1.17.2012

Miette Macarons

01.05.12

Macarons, the sweet confection made famous by Marie Antoinette and the legendary Parisian bakery Ladurée. The delicate sandwiches of meringue and ganache (or buttercream) have since made their way here and been full embraced. 

 

They, along with soufflés are the epitome of a pastry chef/baker’s skill. Baking good macarons isn’t easy so I’ve been one of those who enjoy others’ macarons rather than attempting to make my own. Then I decided I’d give it a try…this was after much deliberation and delay.


I recently got the miette cookbook (renowned pastry shop in San Francisco). :D For once, I’ve bought a cookbook in which the majority of the recipes I will use, starting with the macaron. Oh and the cute pattern of the page edges are such a great touch!



Macarons require just a few basic ingredients: almond powder, egg whites, sugar, cream of tartar.



The cookbook has several variations on the macarons. I chose to try the pistachio macarons. I don’t have any powdered almonds but you can put it through the processor just the same. Of course, it won’t be fine enough but miette’s macarons have that signature grainy texture so that was my excuse…



Egg white time. Cream of tartar + egg white = fluffy and white. 



Fold in a third of the almond/pistachio mixture into the egg whites. Gently fold in the rest. I tried using as few strokes as possible because I figured the egg whites give the macaron their airiness and I definitely didn't want that to be compromised!

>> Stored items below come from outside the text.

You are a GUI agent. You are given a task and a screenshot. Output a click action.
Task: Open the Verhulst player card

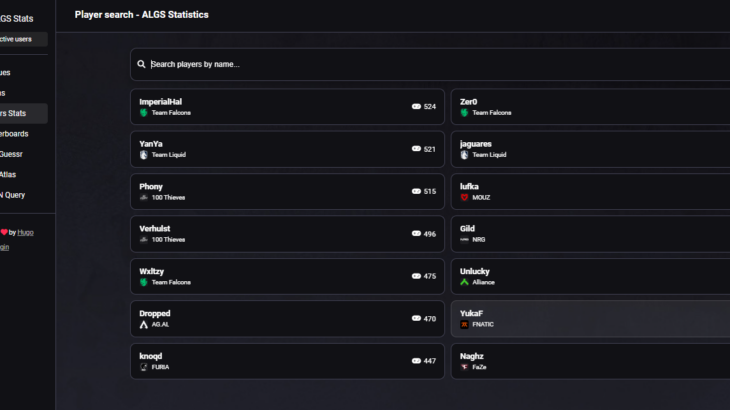pos(287,234)
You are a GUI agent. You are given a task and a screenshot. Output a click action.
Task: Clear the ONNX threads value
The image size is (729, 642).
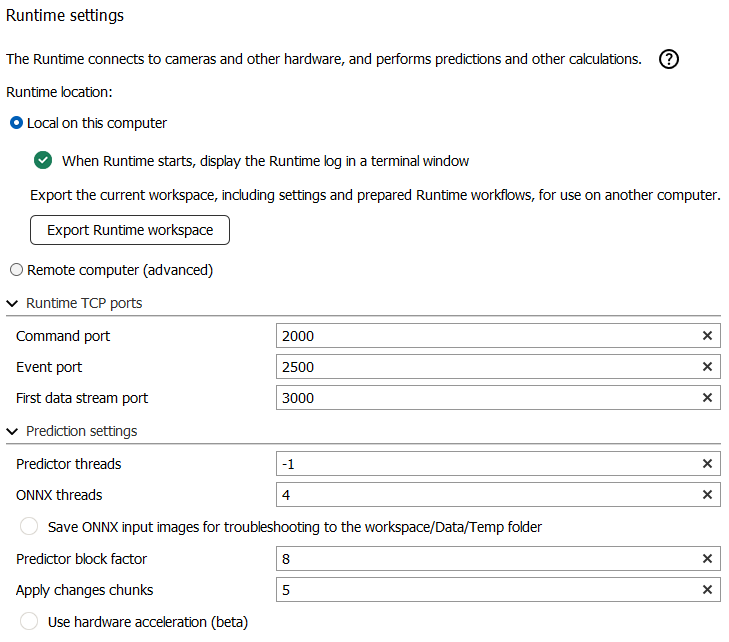click(x=707, y=495)
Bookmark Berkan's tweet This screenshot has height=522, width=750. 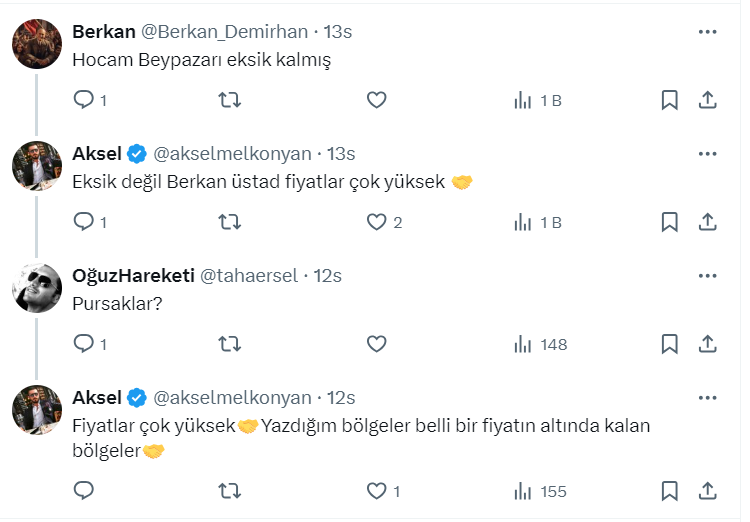[670, 100]
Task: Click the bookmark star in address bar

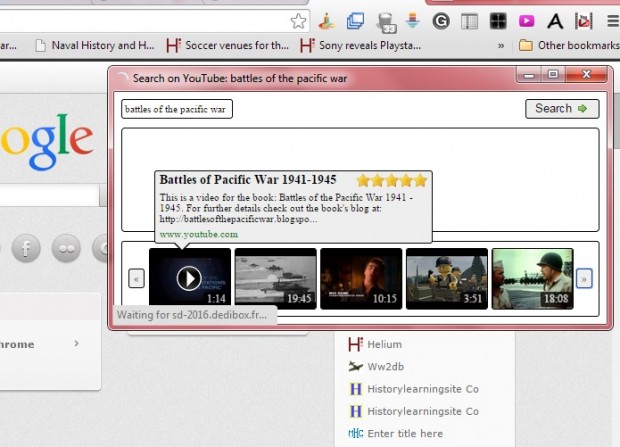Action: (x=298, y=20)
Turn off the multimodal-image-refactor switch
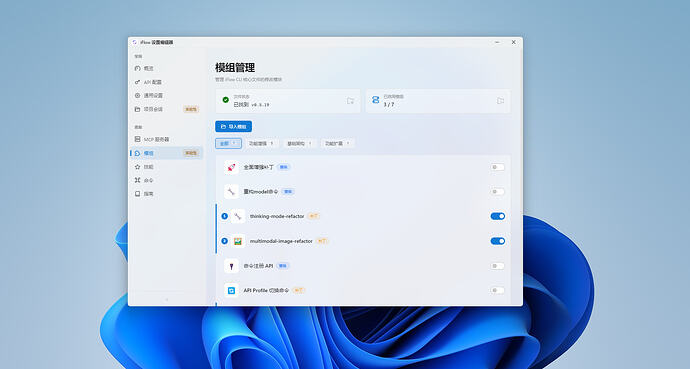This screenshot has height=369, width=690. [x=498, y=241]
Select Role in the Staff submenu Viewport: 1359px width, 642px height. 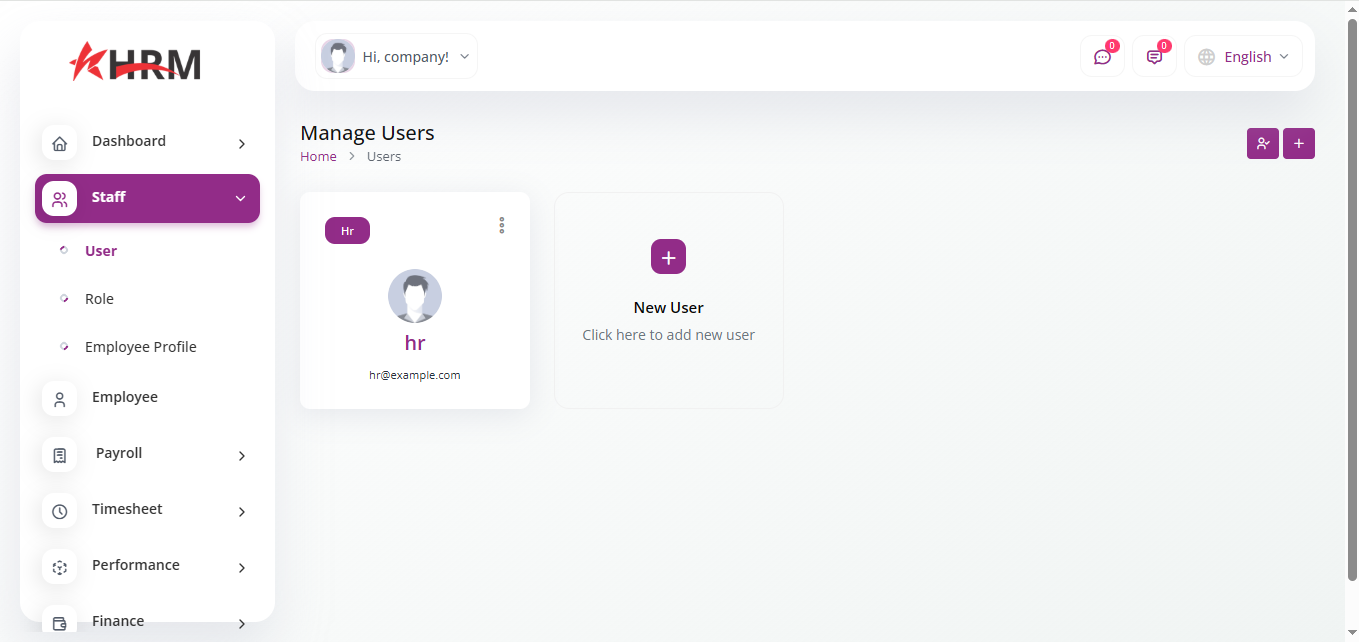pos(99,299)
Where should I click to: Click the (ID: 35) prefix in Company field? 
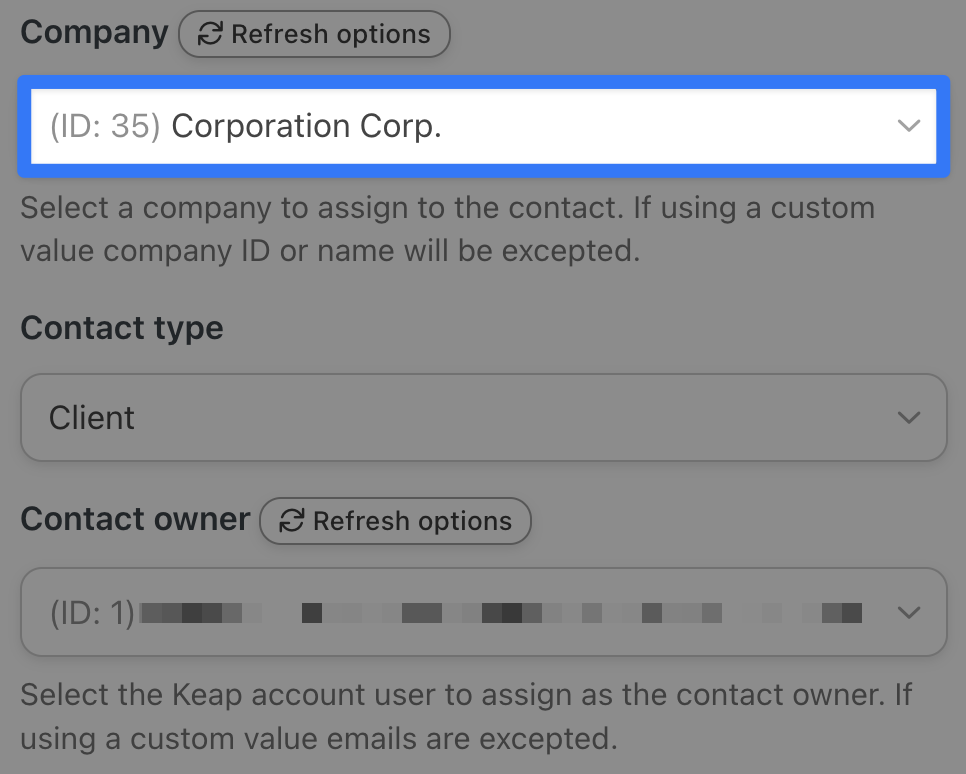(x=105, y=127)
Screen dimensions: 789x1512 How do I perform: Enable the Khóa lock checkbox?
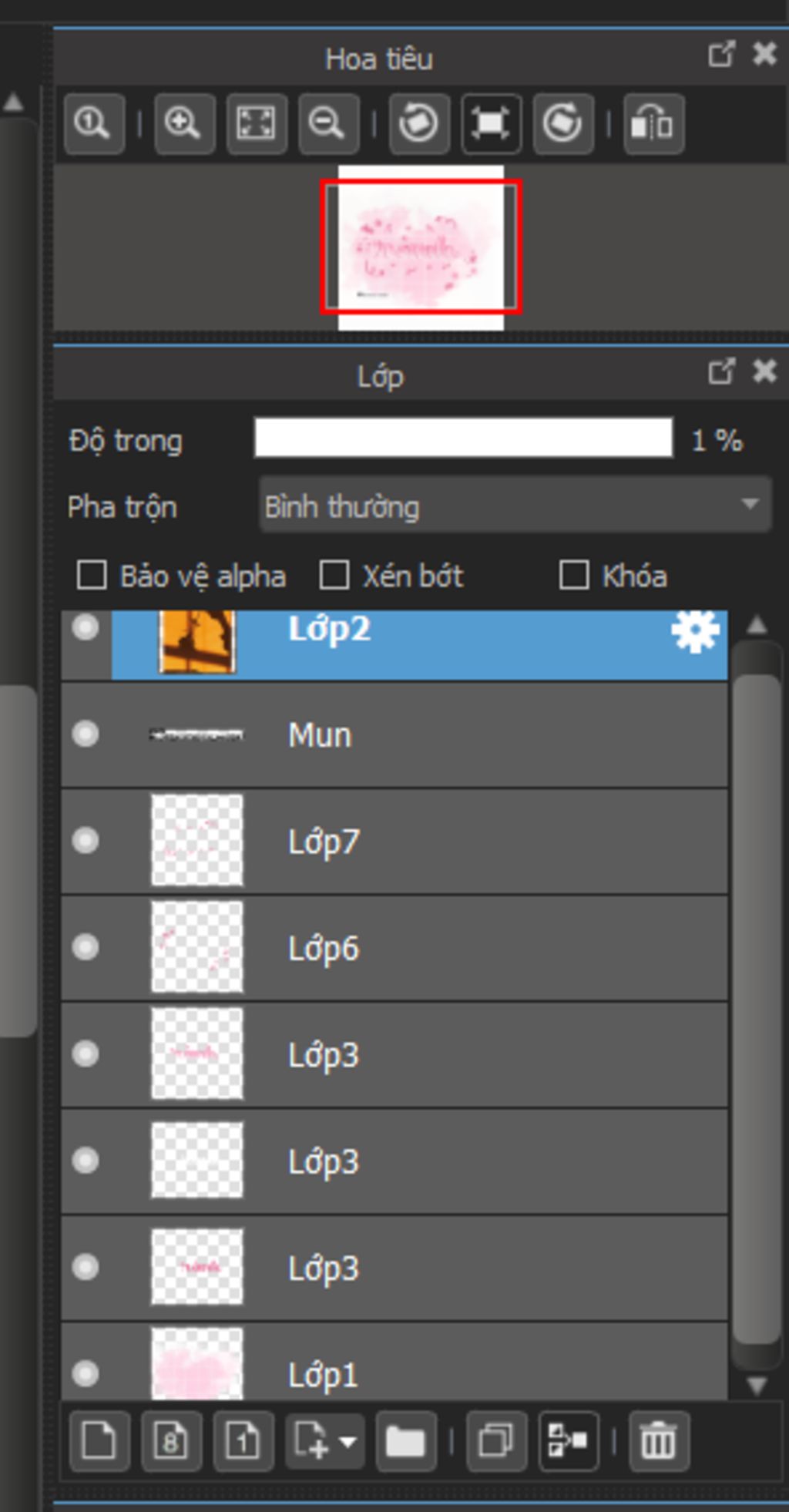(x=574, y=576)
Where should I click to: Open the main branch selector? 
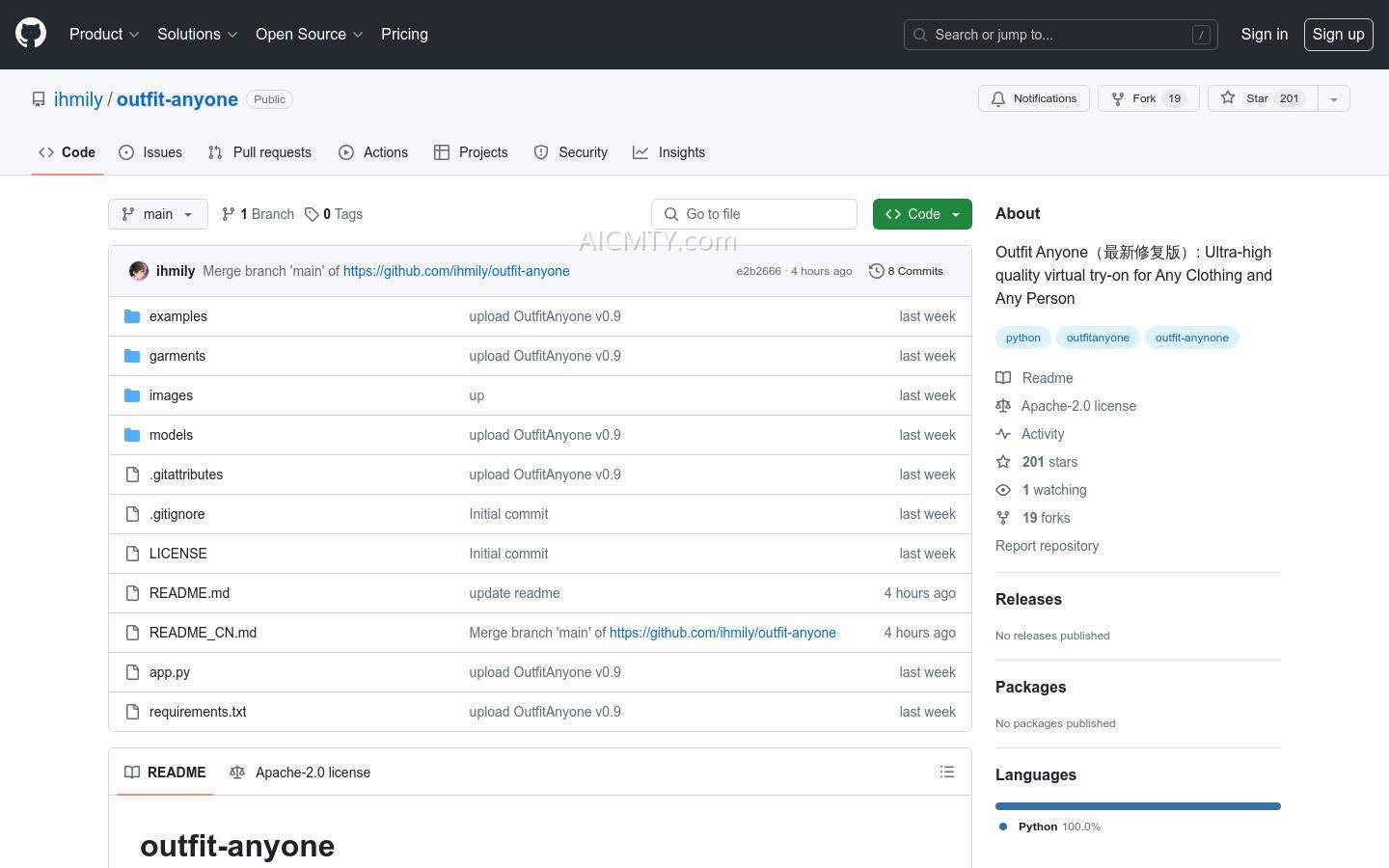[x=158, y=214]
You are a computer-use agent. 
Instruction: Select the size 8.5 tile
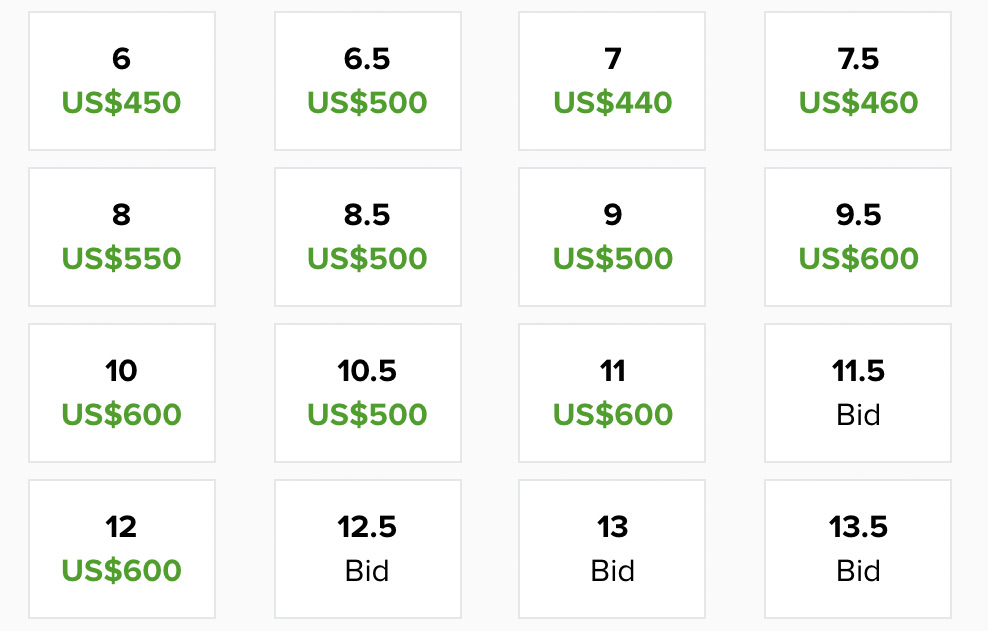coord(367,237)
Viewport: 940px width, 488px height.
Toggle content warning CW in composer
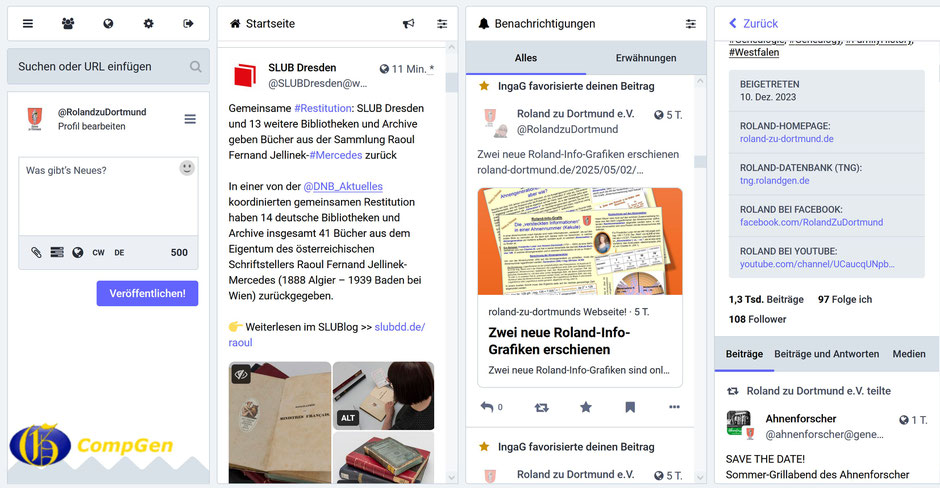pos(98,252)
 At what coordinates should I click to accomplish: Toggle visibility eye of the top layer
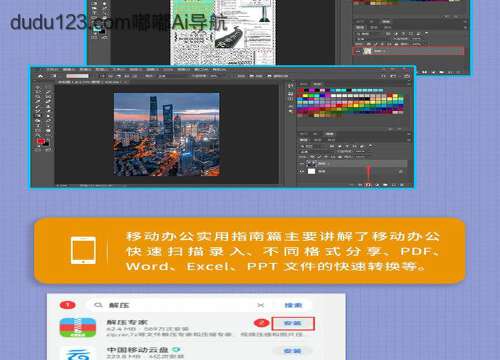[302, 164]
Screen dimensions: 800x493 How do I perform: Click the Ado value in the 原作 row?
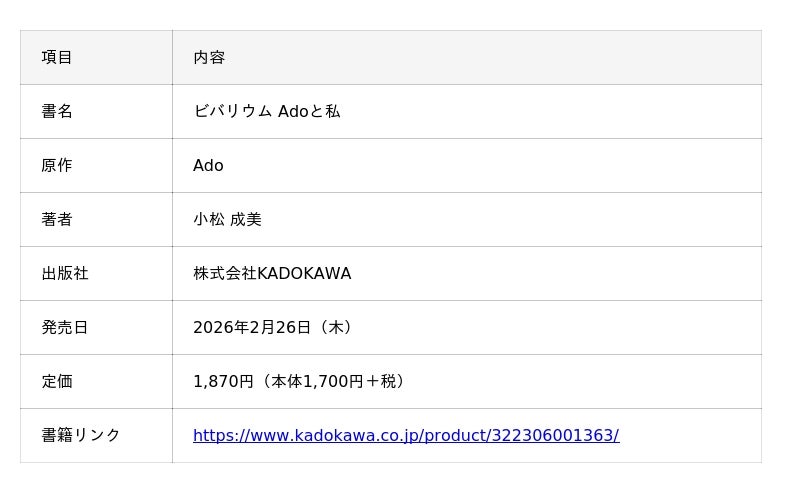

Fill a pastry bag with the mixture and pipe 1-inch rounds on a parchment paper-lined pan or Silpat / cookie sheet lined pan. 



Now comes the very important part of the macaron-making process: the wait. Let the piped rounds sit for 2 hours. Why? So they can dry up and develop that little crusted lip and the bottom. 



This is what they look like after the baking process. If you look carefully, you can see the signature lip or cap. YAYY! They look alright. :D



Buttercream. That’s the next step. Although the recipe says “Vanilla Buttercream”, it’s actually a recipe for Italian buttercream as heat is used to create the silky smooth and light buttercream. 



Got the ingredients out. 



And then a lapse in careful reading was the downfall of my first attempt at Italian buttercream. :( Yep, totally forgot about the heat part of the recipe. 



It looked almost okay. I thought I was gonna get away with it!—until I added the butter. 



Yeah, not so pretty anymore eh? It was dinner time at this point so I was encouraged to return to it later. Ugh, I just hate failing at a recipe because that means I’ve wasted ingredients!! Butter isn’t cheap and I wasted it here…hmph.  :(



After chowing down on food, watching an episode of Iron Chef, and giving it some thought, I decided that I wasn’t in the right mindset to make a second attempt. So back to the basic vanilla buttercream it is! 



This I know well: cream the butter (it’s super important that it’s at room temperature/softened) and the icing sugar until it’s light and fluffy. 



I added the vanilla and since I’m making pistachio macarons, I tried adding a few drops of green food colouring to give the buttercream a sort of minty green hue. 



Flip half of the macaron halves over and pipe on some buttercream. 



All piped and ready to get topped. 



Finish off the macarons by placing the tops on the buttercreamed halves and pressing down gently from the sides. 



And there you have it! Pistachio macarons with a vanilla buttercream! :D:D



I guess I’m pretty proud of myself for finally stepping up and trying to make this confection that I’ve enjoyed so much here (ie. Patachou, Petit Thuet, Pusateri) and in France (George Larnicol <-- I'd love to try making the artery-clogging but just-so-worth-it kouignettes someday!). Mine were clearly not as delicate or light as theirs’ were, but that’s alright because practice makes perfect! 



Next time, I’m definitely going to try the buttercream recipe in the book again! Inside the Miette cookbook, there is also the grapefruit variation of the macaron. That’d be interesting! 



3.5 out of 5 NOMs
nomnomnomnoh
(this rating is for how the recipe turned out in my hands and not a rating of the recipe itself--which by the way, is a good one!)